Should I Accept a Counter Offer

Have you ever asked yourself “should I accept a counter offer?” While most career advice professionals will adamantly advise you against it, the honest truth is, it depends. The sad fate of those that do is often referenced in recruiting circles. 90% of them leave or are let go from the company within a year. I’m not sure where the actual source of this widely referenced stat originates, but here’s the thinking behind it. The initial reasons that prompted the candidate to look for another opportunity didn’t change, only the money did. If, “should I accept a counter offer?” is on your mind, two things need to happen. You need to be very honest with yourself about what you want and need to be happy. You also need to trust your gut.

Here are a few scenarios to help you answer the should I accept a counter offer question:

1. Staying for more money in the same job

For one reason or another, you were tempted to explore other opportunities. Whether you initiated the process or were convinced by a recruiter to keep your options open, the end result is the same. You have to figure out if you’re going to accept a counter offer from your current employer. Here’s what you need to understand. If the only reason you’re contemplating leaving is money, then you could potentially stay if offered the money you want. Money, however, is rarely the main motivating factor.

What excites you about the new opportunity enough for you to have considered it? Is it a new set of responsibilities? Will you have more room for growth and the opportunity to learn new skills? Assuming those are the reasons and that those opportunities are not available to you in your present position, it’s best to decline the counter. Move forward and don’t look back. Taking a counter offer to stay in the same role you currently have is putting a band aid on the situation. It will protect you from any professional dissatisfaction you may have, but only for a while. From the employer’s perspective, they may truly value you and not want to lose you, but if nothing other than your salary changes, then so what? Is it really in your best interest to stay?

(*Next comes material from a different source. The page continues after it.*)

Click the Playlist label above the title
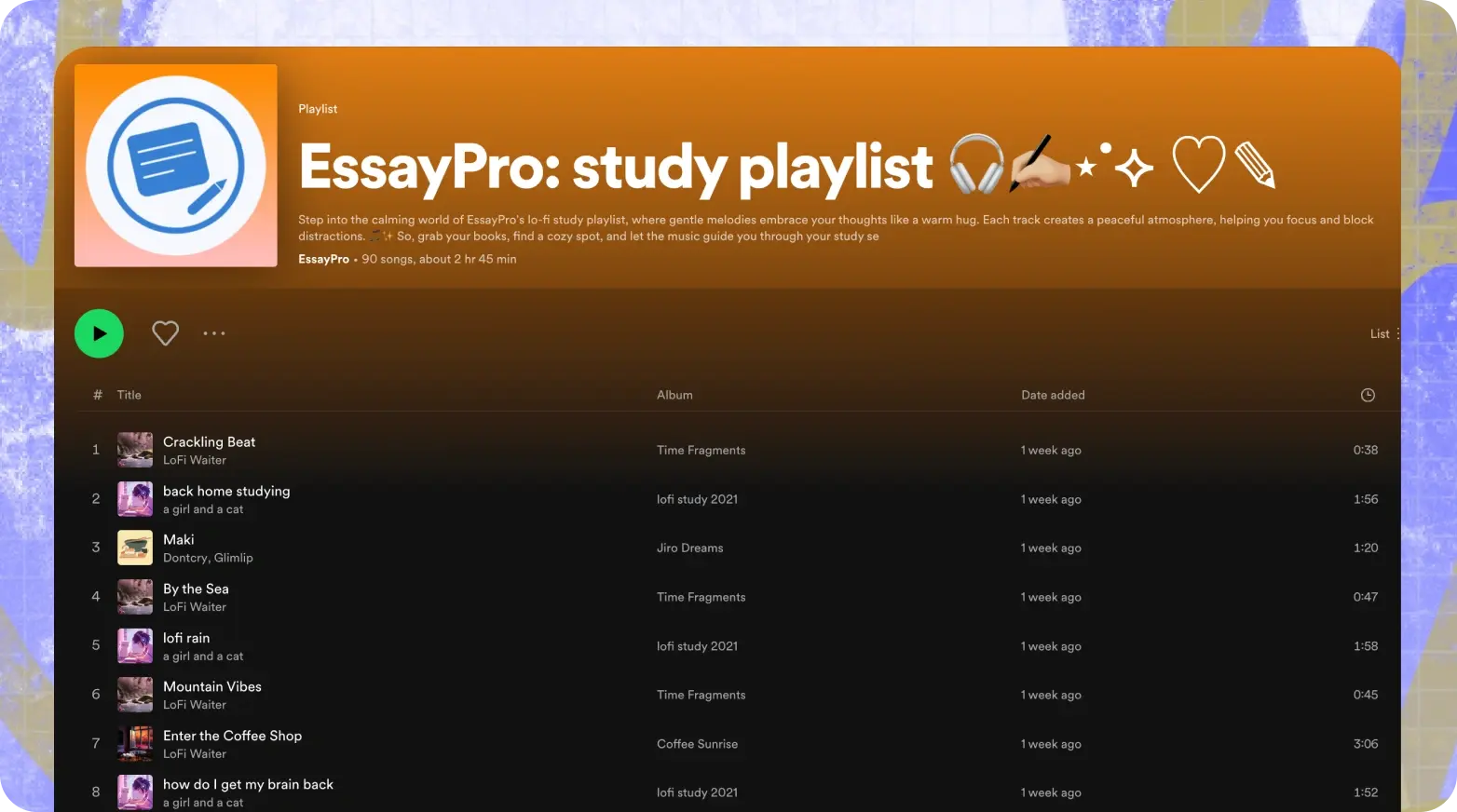Screen dimensions: 1457x812 click(318, 108)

2. Staying for a shift in your role regardless of a pay increase

After letting your boss know of your new offer,  you may be met with surprise and an earnest desire to have an open conversation. It’s definitely advisable to engage in exploration. Your boss may have no idea you’re unhappy or that you feel underutilized. As a result s/he  may try to shift your role to accommodate your professional desires. We all make mistakes. Maybe your boss made the mistake of not being as in tune with your needs for professional and personal development as s/he should have been. Perhaps you made the mistake of avoiding having a difficult conversation with your boss regarding your professional frustration. If you feel the counter offer is based in a genuine desire to retain you as a valued member of the organization while also meeting your career goals, then it’s worth seriously considering.

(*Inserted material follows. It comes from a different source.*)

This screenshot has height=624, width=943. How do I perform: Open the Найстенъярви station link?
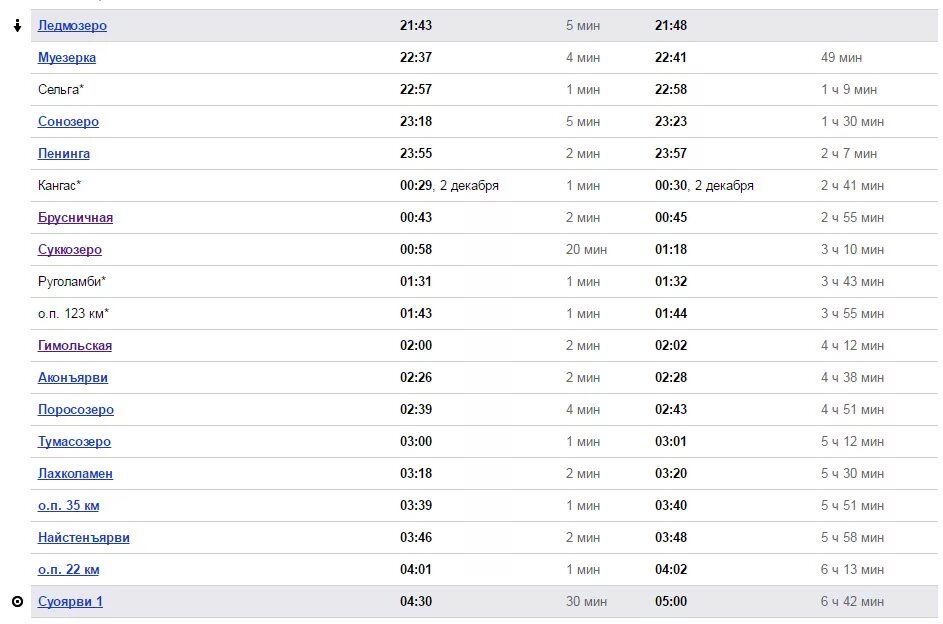pos(84,537)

3. Coming back after having left for a short time

Counter offers allow employers to avoid replacing you. It’s not a bad strategy for them if you stay. Why? Because finding talent isn’t easy. The interview process takes time. The longer your position remains unfilled, the less productive your department is. It may take trying to replace you for them to realize how invaluable you really are. So if they come back after having conducted a search to fill your shoes only to come up short, this may be your chance to negotiate a very special deal for yourself.

As with most things in life, it’s best to stay away from a philosophy of always and never. There is no doubt that counter offers come with some risk. But so does taking on a new role. You can’t take anything for granted. Sometimes you have to take a big risk to gain the big reward. You need to trust your gut. Go with what feels right. But it’s critical you evaluate the situation from all points of view and consider all possible outcomes. When it comes to answering, “Should I accept a counter offer?” the only one with the answer is you.